Ouabain is a plant-derived cardiac glycoside that inhibits the catalytic activity of Na(+),K(+)-ATPase (sodium pump; NKA). Dihydroouabain, a derivative of ouabain with a reduced lactone ring, is commonly used as a sodium pump antagonist. It has been assumed that commercially available dihydroouabain is homogeneous. We now report that preparations of dihydroouabain contain two components each with a different potency for inhibition of sodium pump activity. We used reverse-phase HPLC chromatography, UV spectrophotometry, electrospray ionization-mass spectrometry (ESI-MS), nuclear magnetic resonance (NMR) spectroscopy and two independent bioassays to characterize these compounds. The two dihydroouabain fractions (Dho-A and Dho-B) resolved by 3 min chromatographically, had UV absorbance maxima at 196 nm, and comprised 37% and 63% of the stock dihydroouabain, respectively. The molar potency of each component for inhibition of NKA from porcine cerebral cortex differed by 4. 4-fold (Dho-A, IC(50) = 7.13 +/- 0.8 microM; Dho-B, IC(50) = 1.63 +/- 0.12 microM). The relative potencies were 9% and 40% of those of ouabain, respectively. A similar pattern for phosphorylation of NKA was observed. Mass spectrometry (ESI-MS) and fragmentation patterns are consistent with Dho-A and Dho-B being isomers of identical molecular mass (587 Da) and each with six hydroxyl groups, a deoxyhexose sugar moiety and a lactone ring.
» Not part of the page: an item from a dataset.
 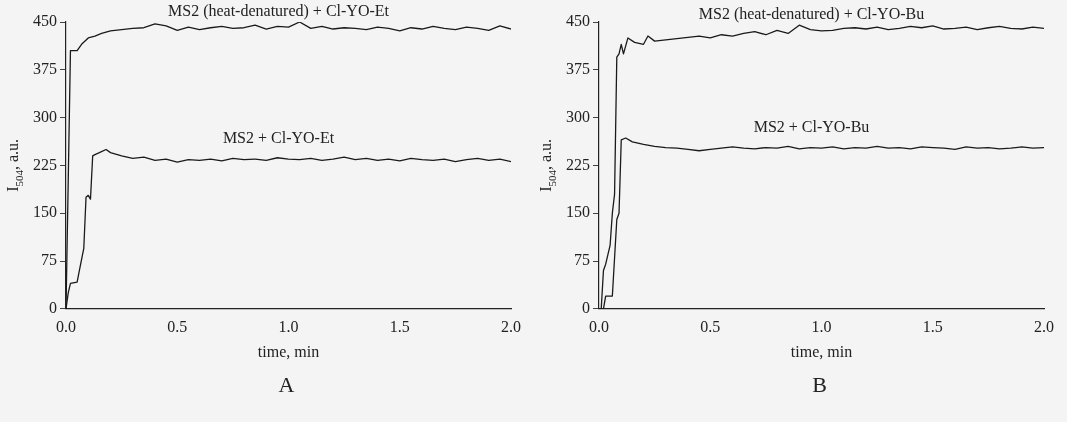 I want to click on series-label: MS2 + Cl-YO-Et, so click(x=278, y=138).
Furthermore, NMR spectroscopy revealed structural differences between Dho-A and Dho-B by displaying noticeably different chemical shifts at only two groups of proton resonances assigned to H-21 and H-22. The ESI-MS and NMR results confirm the presence of the isomerism at C20 of the lactone ring. Our results demonstrate the existence of two molecular forms of dihydroouabain, each with a different biological potency. These findings underscore the importance of characterizing the purity of dihydroouabain commercial preparations. It also provides possible molecular models for investigating the metabolism of endogenous ouabain-like factors recently reported in mammals.